What is being asked
The lines from the one containing "Viewport: 1500px width, 808px" to the end of the entries, both included, are what you need to transcribe exactly, without pictures and without anything else.

----------

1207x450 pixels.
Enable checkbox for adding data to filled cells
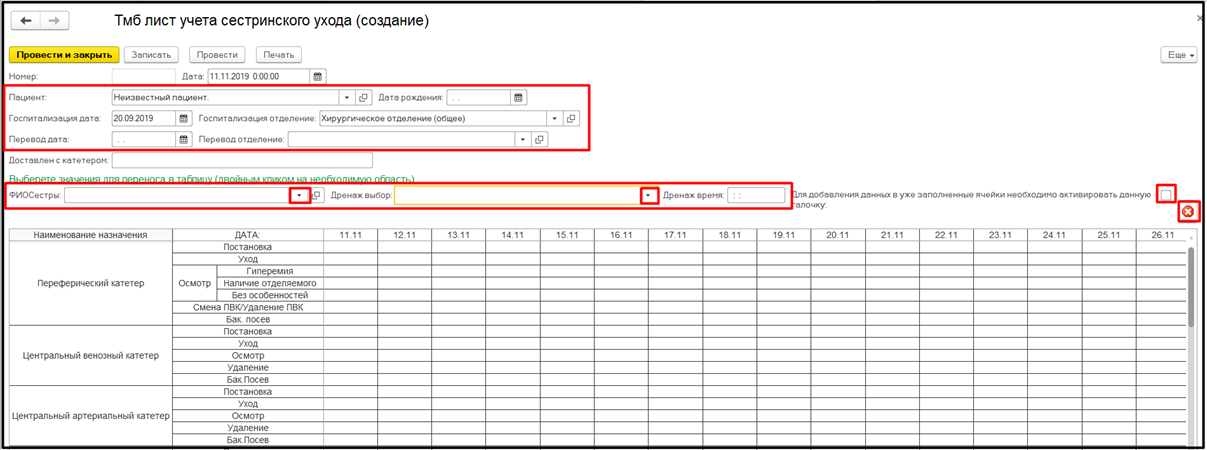pyautogui.click(x=1166, y=194)
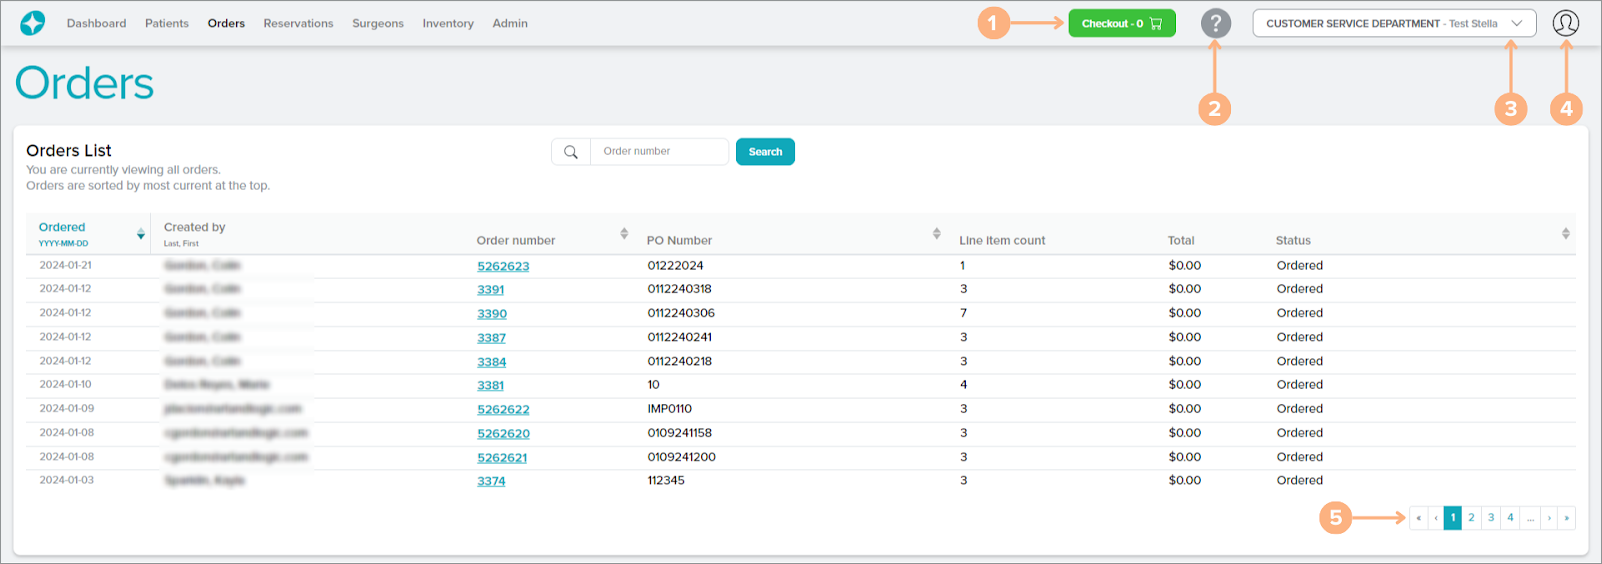Open the Patients menu item
The height and width of the screenshot is (564, 1602).
tap(166, 23)

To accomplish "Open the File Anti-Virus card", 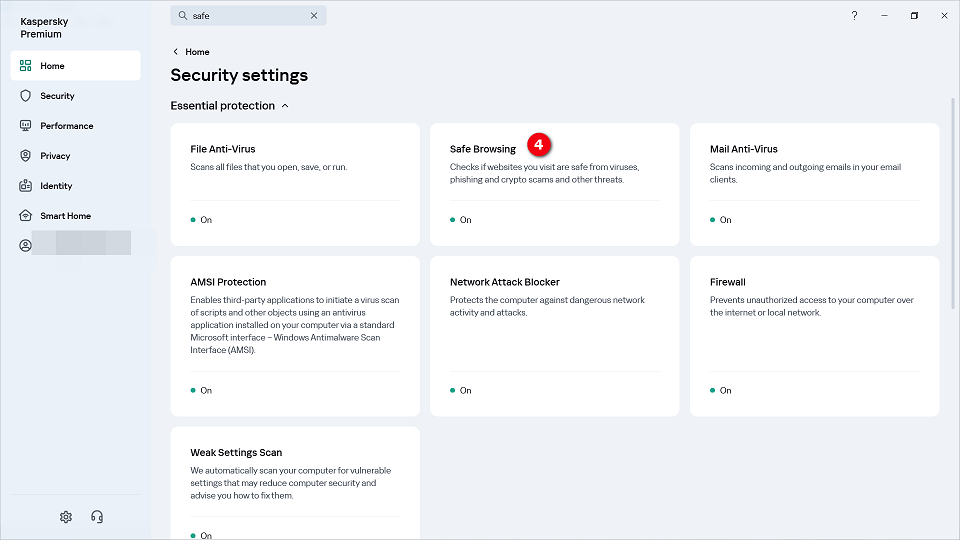I will tap(295, 184).
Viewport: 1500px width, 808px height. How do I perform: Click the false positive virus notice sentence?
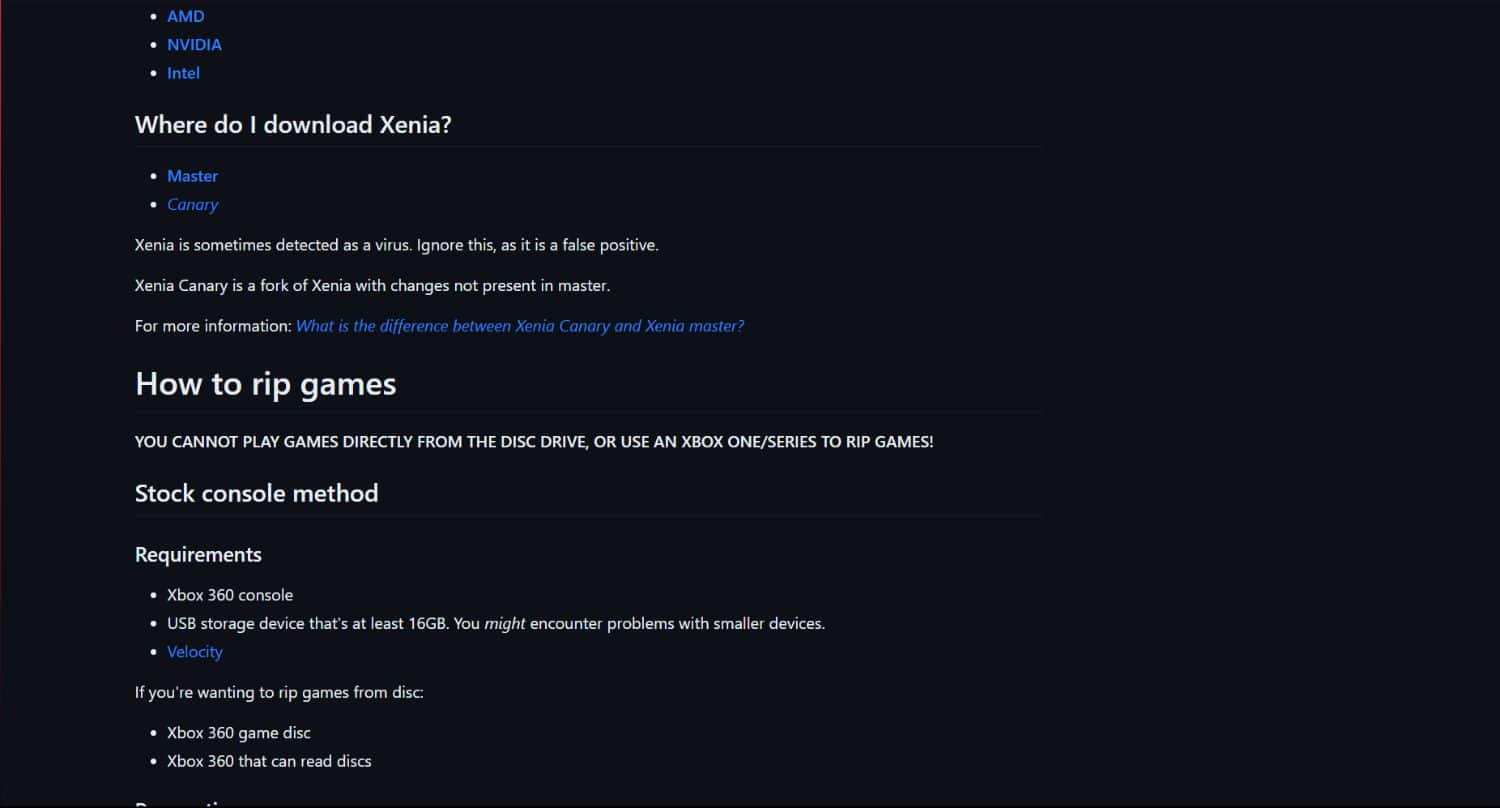tap(397, 245)
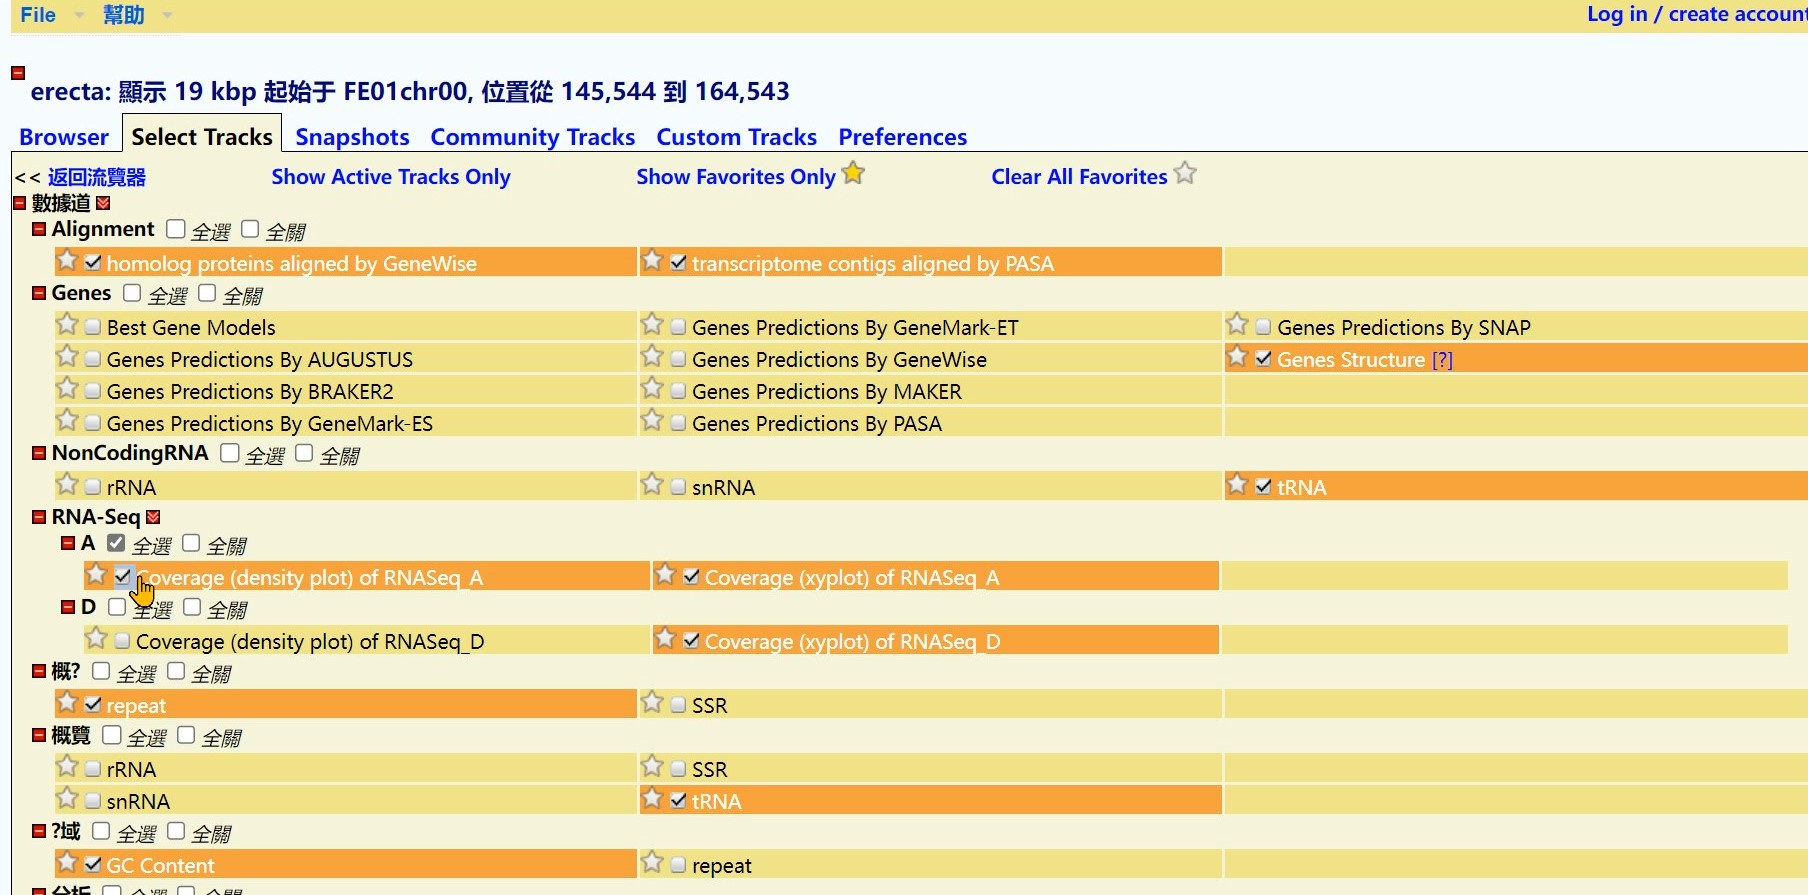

----------

Solution
Viewport: 1500px width, 808px height. How do I perform: Click the false positive virus notice sentence?
tap(397, 245)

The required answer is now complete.